* PROVIDED MATERIAL
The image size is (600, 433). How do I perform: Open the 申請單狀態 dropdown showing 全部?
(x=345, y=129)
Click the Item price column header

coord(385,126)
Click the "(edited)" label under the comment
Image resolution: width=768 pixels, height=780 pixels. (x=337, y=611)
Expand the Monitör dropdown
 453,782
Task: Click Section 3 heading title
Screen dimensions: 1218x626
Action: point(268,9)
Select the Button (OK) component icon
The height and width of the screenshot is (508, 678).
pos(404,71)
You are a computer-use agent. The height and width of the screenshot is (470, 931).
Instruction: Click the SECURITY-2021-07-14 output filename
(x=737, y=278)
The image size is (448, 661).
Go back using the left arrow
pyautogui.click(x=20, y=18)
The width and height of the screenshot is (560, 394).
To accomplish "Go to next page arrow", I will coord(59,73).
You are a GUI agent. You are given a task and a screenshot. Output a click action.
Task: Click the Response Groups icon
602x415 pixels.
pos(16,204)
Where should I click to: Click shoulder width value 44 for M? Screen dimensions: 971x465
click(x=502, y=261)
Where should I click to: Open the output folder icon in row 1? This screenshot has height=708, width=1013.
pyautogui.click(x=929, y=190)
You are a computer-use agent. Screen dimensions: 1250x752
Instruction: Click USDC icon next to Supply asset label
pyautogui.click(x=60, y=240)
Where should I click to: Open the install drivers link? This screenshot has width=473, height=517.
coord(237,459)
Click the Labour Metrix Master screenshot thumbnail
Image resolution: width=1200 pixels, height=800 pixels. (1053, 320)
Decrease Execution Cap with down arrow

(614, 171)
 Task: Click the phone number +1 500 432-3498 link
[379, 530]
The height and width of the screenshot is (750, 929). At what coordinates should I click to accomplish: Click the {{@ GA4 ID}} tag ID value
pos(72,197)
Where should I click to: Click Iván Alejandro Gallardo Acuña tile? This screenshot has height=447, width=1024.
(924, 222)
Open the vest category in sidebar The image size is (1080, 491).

* TASK ITEM
Search the entries for the string "agent" and copy each line where it occurs.

* SOLUTION TO THIS TASK
You are a computer-use agent. The height and width of the screenshot is (470, 931).
You are a GUI agent. You are given a task and a screenshot. Output a click action.
You are a computer-use agent. Screen dimensions: 1250x752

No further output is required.